Senior CyberSecurity

Position

Senior Cyber Security GRC Analyst (San Jose, CA)

• Governance & Compliance Leadership
  • Develop and manage the overarching Compliance Program to ensure alignment with industry standards (e.g., SOC2, NIST 800-171, ISO 27001, NIST 800-53).
  • Partner with IT Security Operations to ensure security controls are properly designed, implemented, and operating effectively.
  • Lead the end‑to‑end cybersecurity audit process (internal and external), including the preparation of response documentation and the execution of remediation plans.
  • Develop and distribute high‑level information security reports and compliance dashboards to key stakeholders.
• Risk Management & Assessment
  • Lead comprehensive cybersecurity risk assessments across the enterprise, identifying vulnerabilities and recommending prioritized mitigation strategies.
  • Develop and maintain the Corporate Risk Register, tracking risk acceptance, treatment plans, and residual risk.
  • Perform quantitative and qualitative risk analysis to inform executive decision‑making and resource allocation.
• Identity & Access Governance
  • Oversee and collaborate with stakeholders to execute quarterly user access reviews (UAR) and monthly user activity monitoring.
  • Ensure timely completion, technical accuracy, and rigorous documentation of all access reviews to meet audit requirements.
  • Analyze access trends and 'over-privileged' accounts to recommend least privilege improvements and role‑based access control (RBAC) refinements.
• Third-Party Risk Management (TPRM)
  • Own and maintain third‑party risk management evaluation practices, ensuring vendors are vetted against corporate security standards to mitigate supply‑chain risk.
• Policy & Process Engineering
  • Author, maintain, and update information security policies and standard operating procedures (SOPs) to ensure alignment with evolving industry standards.
  • Manage and govern change management processes to ensure security stability and compliance during technical transitions.

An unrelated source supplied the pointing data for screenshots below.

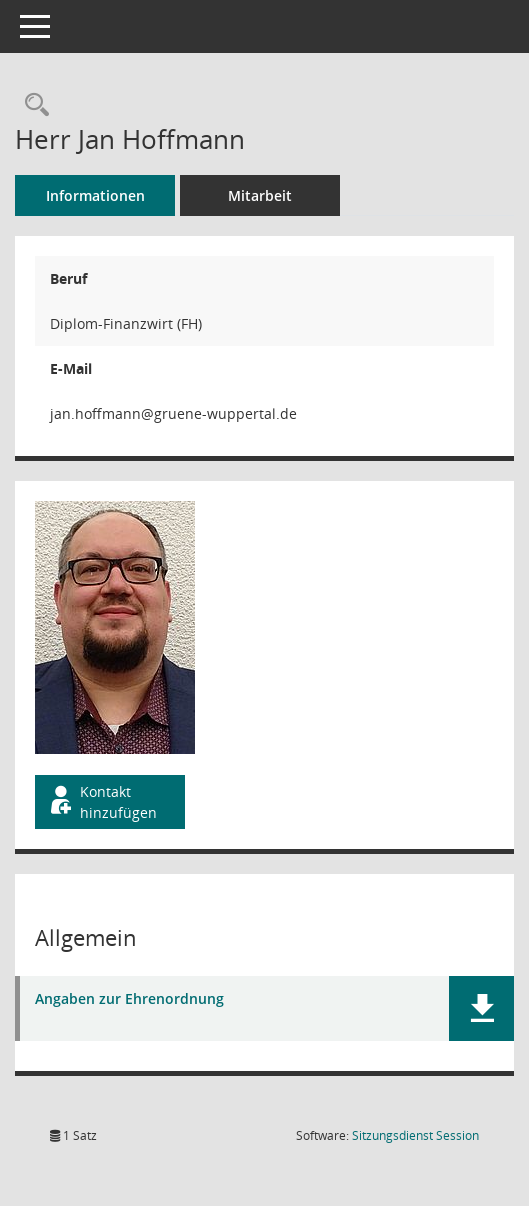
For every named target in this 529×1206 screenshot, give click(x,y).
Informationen (95, 195)
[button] (481, 1008)
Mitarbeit (260, 195)
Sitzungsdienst (415, 1135)
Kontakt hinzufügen (102, 802)
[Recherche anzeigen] (32, 105)
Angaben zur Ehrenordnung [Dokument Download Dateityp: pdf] (129, 999)
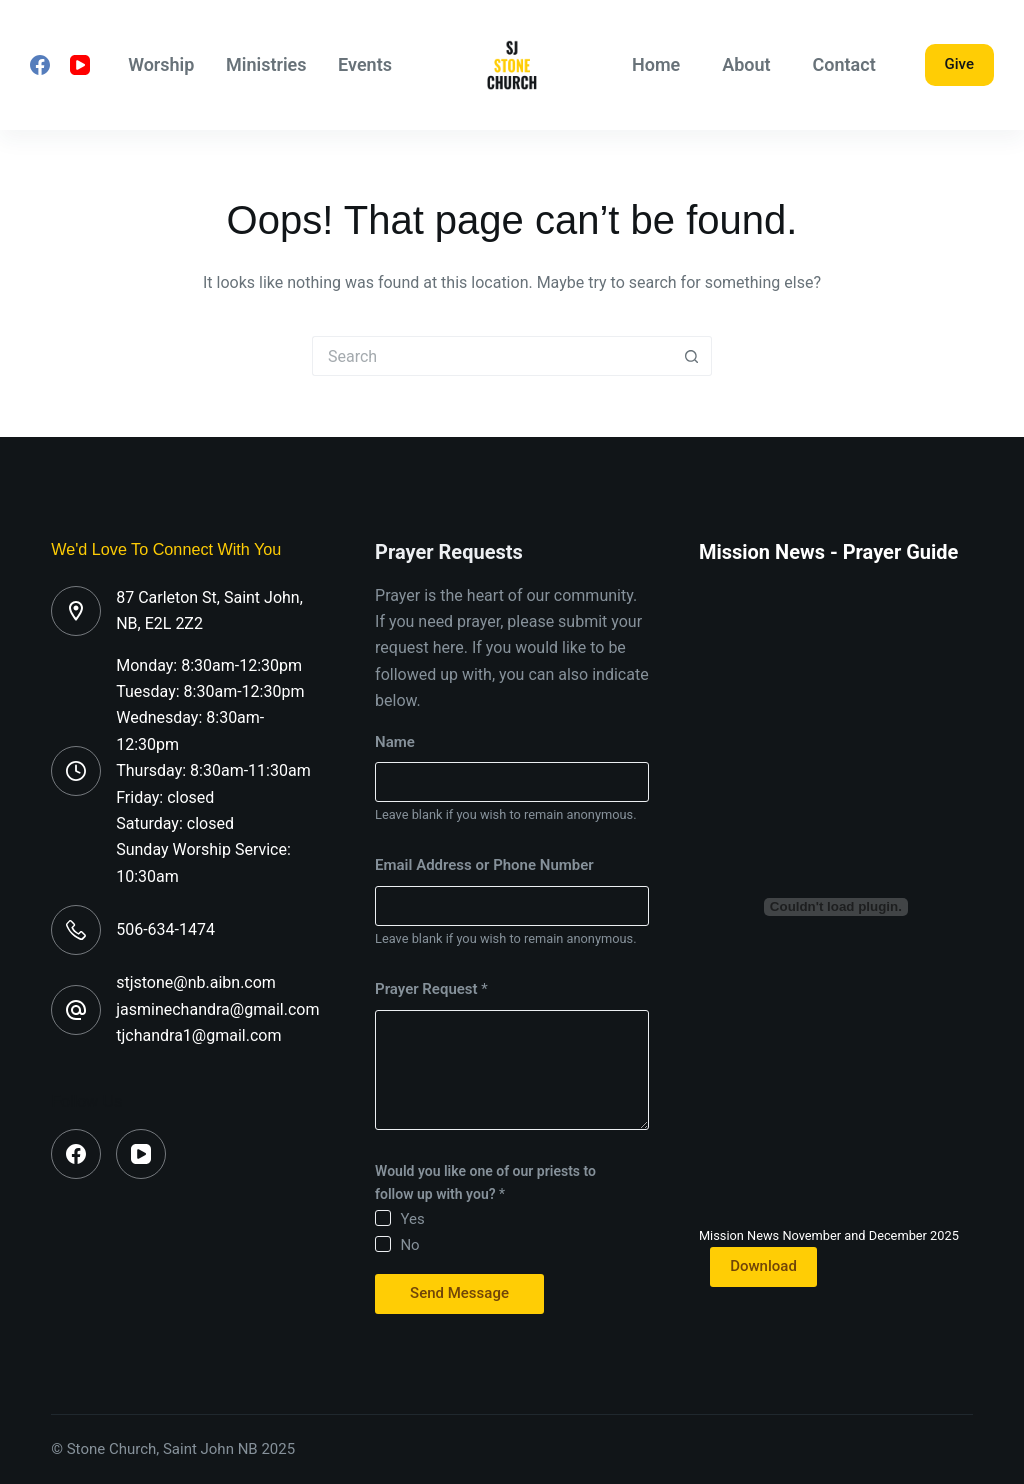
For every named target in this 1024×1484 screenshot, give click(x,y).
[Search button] (692, 356)
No (409, 1245)
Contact (844, 64)
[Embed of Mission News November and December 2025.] (836, 907)
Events (365, 64)
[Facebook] (40, 65)
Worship (161, 64)
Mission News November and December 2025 (829, 1235)
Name (395, 742)
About (746, 64)
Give (959, 64)
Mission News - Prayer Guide (828, 552)
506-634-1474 (165, 929)
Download (763, 1266)
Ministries (266, 64)
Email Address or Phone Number (484, 865)
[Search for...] (492, 356)
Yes (412, 1219)
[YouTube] (80, 65)
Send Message (459, 1293)
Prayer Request (431, 989)
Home (656, 64)
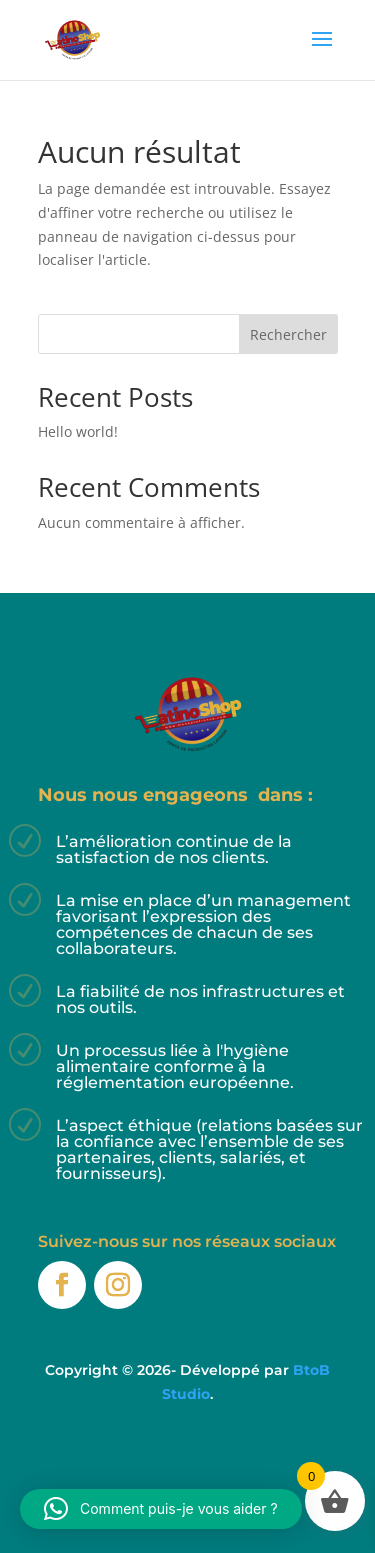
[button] (161, 1509)
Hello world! (78, 431)
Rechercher (288, 334)
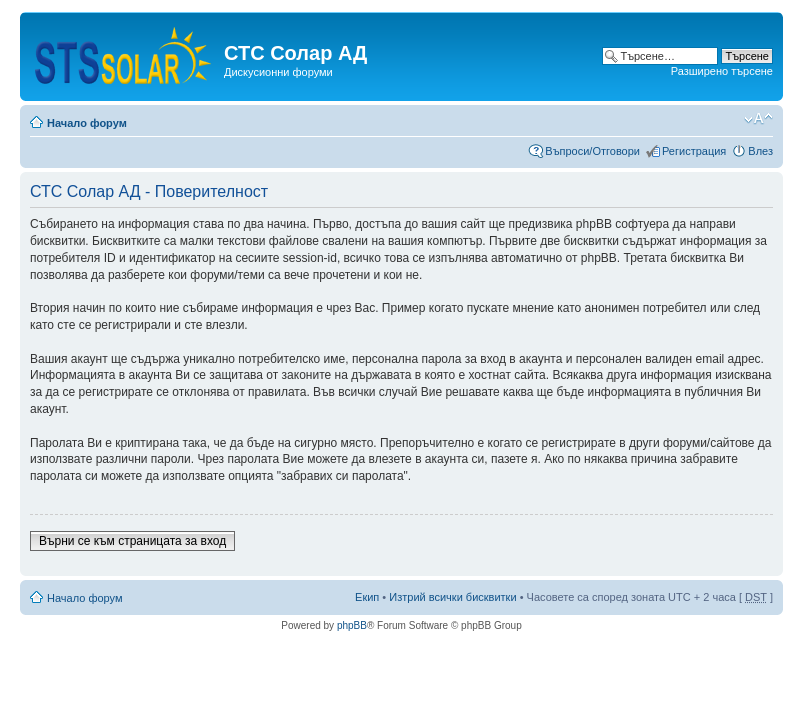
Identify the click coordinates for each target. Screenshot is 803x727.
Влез (760, 151)
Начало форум (87, 123)
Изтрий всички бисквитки (452, 597)
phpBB (352, 625)
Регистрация (694, 151)
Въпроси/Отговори (592, 151)
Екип (367, 597)
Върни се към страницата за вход (132, 541)
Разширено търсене (722, 71)
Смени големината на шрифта (758, 119)
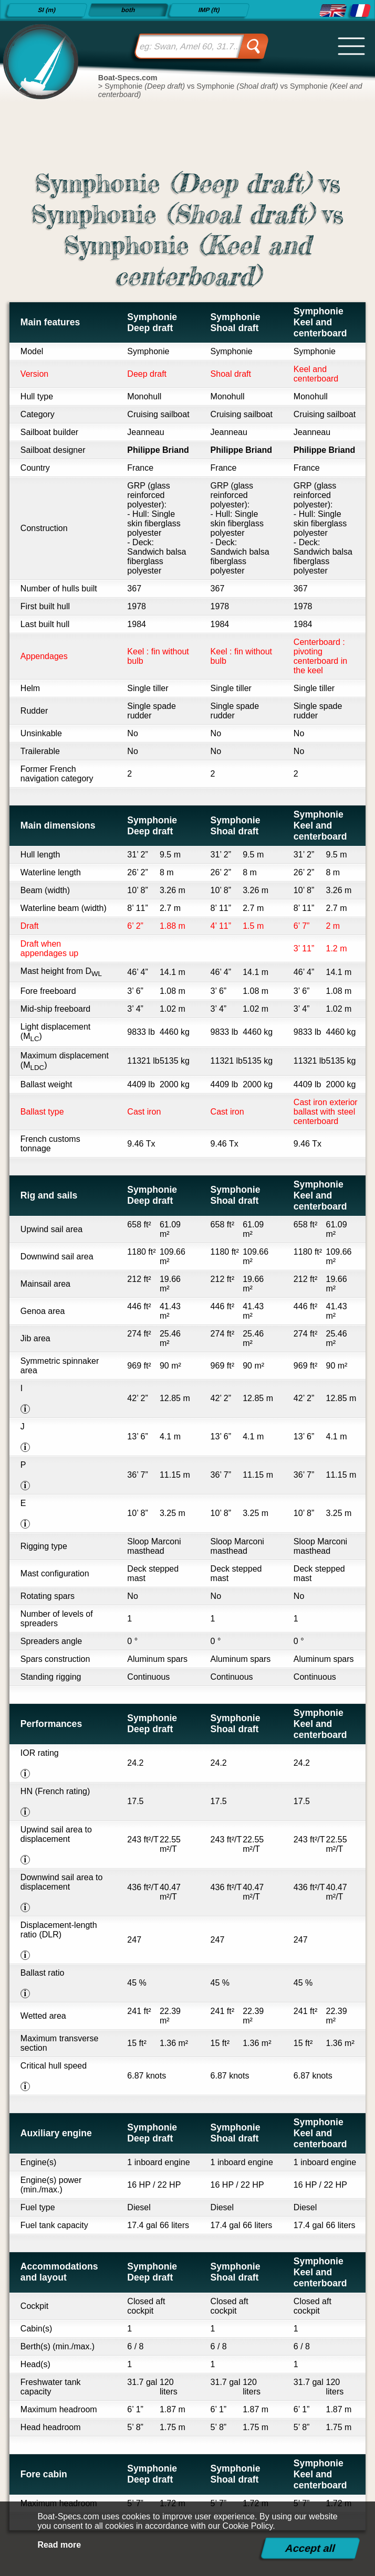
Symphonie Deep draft (152, 322)
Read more (59, 2544)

• Minimum 10 years of experience managing cybersecurity compliance programs from inception to completion.
• Hands‑on experience with SOC 2 and a deep understanding of IT technical security controls.
• Framework Proficiency – Expert knowledge of industry‑standard programs (e.g., ISO 27001, CIS v8.1, NIST 800-53, NIST 800-171, CMMC, FedRAMP).
• Analytical Skills – Strong analytical thinking with the ability to prioritize complex tasks within a fast‑paced, evolving environment.
• Security Knowledge – A strong foundation in IT security concepts with a heavy emphasis on security risk assessment.
• Certifications – Relevant professional certifications such as CISSP, CISM, or CISA.

• W2 contract position; not eligible for C2C or W2 referral candidates.